Pero, cuando anula las soberanías –e incluso las elecciones formales como forma de resolver las disputas entre los diversos grupos capitalistas– ¿quién es utópico? ¿el que apunta a la organización popular, en un proceso largo, duro tortuoso de acumulación de fuerzas y de conciencia, de construcción de la unidad de los oprimidos en la lucha por defender los bienes comunes, los derechos humanos y democráticos, de las conquistas civilizatorias en peligro para cambiar este régimen inhumano?, ¿el que cree que el capitalismo es inaceptable, insoportable, como dice el mismo Papa?, ¿o quien, como Tsipras, Podemos y tantos otros no creen que sea posible hacer política fuera del marco fijado por el gran capital financiero y custodiado por el Estado opresor y esperan que les permitan llegar al gobierno para iniciar desde él un cambio gradual?

Realismo es luchar por lo que es necesario, pero hoy es transitoriamente imposible dada una relación de fuerzas y un escaso nivel de conciencia popular que hay que modificar.
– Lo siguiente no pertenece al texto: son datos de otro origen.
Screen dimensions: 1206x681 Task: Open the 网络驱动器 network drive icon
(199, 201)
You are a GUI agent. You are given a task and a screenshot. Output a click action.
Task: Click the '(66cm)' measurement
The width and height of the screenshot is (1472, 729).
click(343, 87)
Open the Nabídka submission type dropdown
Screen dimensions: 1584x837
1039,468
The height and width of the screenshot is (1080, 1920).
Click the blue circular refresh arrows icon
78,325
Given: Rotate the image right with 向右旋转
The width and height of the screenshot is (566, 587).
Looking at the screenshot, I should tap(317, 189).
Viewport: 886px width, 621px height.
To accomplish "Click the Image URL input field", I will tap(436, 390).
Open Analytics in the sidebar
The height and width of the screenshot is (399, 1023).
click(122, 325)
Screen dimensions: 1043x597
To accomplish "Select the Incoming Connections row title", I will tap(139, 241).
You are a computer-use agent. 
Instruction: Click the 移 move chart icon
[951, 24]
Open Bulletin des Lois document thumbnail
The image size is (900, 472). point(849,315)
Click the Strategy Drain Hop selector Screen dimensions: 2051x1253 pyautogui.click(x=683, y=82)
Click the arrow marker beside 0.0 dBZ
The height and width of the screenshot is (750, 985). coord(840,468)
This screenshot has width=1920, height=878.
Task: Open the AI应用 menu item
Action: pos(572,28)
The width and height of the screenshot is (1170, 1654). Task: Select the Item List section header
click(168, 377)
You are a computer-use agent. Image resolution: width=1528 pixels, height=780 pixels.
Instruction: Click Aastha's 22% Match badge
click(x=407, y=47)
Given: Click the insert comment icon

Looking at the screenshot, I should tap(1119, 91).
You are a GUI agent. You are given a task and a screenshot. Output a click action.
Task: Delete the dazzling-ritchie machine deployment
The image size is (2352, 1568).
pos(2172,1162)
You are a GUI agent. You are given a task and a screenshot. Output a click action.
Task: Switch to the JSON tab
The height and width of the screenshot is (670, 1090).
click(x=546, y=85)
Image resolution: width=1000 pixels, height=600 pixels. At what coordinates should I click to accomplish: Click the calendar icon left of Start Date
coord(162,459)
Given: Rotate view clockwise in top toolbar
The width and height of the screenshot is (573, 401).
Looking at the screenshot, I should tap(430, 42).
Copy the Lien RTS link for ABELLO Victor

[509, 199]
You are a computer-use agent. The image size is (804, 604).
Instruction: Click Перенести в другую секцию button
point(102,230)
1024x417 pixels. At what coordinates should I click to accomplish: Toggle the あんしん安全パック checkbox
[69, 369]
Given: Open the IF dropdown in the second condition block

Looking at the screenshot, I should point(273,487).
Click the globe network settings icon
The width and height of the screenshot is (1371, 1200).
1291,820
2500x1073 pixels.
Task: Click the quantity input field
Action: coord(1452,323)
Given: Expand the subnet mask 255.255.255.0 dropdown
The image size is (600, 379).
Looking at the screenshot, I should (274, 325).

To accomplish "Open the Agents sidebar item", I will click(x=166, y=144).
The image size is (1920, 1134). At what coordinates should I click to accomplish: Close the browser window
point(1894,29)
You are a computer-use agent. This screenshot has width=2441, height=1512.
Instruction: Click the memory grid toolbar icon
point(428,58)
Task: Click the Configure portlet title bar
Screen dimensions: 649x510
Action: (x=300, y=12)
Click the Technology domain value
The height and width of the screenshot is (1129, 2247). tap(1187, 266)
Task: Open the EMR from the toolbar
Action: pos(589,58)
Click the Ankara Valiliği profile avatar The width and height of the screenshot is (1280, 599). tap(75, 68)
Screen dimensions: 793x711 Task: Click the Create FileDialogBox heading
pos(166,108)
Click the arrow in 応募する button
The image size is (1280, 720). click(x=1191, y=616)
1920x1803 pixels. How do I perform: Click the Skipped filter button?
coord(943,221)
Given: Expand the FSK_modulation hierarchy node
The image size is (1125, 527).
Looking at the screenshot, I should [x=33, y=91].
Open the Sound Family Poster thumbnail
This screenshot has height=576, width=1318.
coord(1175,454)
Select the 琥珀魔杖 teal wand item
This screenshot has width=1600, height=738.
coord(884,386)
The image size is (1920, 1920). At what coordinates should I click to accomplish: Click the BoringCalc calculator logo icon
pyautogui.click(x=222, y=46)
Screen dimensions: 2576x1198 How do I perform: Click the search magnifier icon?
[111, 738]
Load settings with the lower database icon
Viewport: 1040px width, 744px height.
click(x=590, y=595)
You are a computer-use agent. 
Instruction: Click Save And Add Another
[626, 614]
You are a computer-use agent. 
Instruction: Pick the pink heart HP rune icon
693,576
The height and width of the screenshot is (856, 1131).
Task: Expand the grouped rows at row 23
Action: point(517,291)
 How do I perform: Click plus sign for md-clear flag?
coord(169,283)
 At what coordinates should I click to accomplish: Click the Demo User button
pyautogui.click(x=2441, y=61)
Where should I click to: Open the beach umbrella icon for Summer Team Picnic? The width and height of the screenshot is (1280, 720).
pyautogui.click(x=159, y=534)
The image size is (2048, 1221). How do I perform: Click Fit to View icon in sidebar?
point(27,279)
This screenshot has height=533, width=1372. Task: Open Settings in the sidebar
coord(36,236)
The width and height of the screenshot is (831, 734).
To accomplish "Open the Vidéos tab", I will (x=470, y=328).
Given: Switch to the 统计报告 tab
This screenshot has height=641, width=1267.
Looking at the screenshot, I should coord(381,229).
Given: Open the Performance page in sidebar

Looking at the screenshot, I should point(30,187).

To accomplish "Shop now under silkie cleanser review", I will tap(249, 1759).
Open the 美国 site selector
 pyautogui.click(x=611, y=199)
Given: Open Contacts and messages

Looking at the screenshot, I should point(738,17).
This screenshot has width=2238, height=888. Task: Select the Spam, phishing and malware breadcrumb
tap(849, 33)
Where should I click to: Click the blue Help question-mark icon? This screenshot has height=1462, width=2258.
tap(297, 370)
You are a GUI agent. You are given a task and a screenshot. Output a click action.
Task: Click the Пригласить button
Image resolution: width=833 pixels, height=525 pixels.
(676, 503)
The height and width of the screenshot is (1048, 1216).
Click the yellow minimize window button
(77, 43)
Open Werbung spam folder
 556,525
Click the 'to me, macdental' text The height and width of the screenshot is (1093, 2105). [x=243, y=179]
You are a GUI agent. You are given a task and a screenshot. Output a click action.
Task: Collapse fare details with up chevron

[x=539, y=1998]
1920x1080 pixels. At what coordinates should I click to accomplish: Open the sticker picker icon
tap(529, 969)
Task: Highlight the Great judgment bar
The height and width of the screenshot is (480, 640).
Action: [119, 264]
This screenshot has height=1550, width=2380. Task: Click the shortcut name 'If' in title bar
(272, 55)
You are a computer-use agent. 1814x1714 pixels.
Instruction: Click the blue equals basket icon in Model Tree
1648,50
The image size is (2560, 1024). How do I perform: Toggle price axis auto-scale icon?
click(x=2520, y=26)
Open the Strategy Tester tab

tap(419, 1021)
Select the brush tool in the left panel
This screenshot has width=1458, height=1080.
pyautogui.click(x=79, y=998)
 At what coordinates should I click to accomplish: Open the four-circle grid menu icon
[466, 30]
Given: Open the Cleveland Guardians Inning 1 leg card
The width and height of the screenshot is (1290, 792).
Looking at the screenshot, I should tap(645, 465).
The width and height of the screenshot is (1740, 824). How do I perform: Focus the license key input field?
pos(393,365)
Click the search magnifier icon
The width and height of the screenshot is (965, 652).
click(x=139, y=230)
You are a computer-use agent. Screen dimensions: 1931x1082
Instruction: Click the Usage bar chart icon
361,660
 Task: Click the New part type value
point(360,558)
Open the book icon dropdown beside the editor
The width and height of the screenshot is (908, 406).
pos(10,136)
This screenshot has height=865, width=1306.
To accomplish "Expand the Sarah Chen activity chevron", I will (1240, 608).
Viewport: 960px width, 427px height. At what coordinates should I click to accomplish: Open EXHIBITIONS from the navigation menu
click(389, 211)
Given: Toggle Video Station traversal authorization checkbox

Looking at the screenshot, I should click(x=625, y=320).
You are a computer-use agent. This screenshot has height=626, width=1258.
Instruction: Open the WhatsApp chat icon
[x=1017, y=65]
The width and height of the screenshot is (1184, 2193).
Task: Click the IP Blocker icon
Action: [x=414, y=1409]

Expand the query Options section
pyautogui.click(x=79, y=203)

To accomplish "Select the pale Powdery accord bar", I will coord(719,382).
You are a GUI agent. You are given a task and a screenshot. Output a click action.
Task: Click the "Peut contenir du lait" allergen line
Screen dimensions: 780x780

Utópico es desconocer la realidad, esperar que el capitalismo cambie su naturaleza, que desaparezca la dictadura de unos po­cos, que los detentadores del poder re­presivo estatal, criminales y aliados del crimen organizado, entreguen ese poder avergonzados por el repudio popular.

Si se quieren derechos democráticos, hay que estar dispuestos a un duro combate para conseguirlos. Si se quiere eliminar la pobreza y la opresión, hay que eliminar el sistema que las origina. Si se quiere defender la soberanía, hay que imponer el poder popular. La defensa de la sección 22 de la CNTE y de las autodefensas es urgente para posibilitar la autoorganización democrática, la autogestión, la autonomía de los movimientos sociales en esta nueva fase en que el capitalismo va por todo, como en Grecia.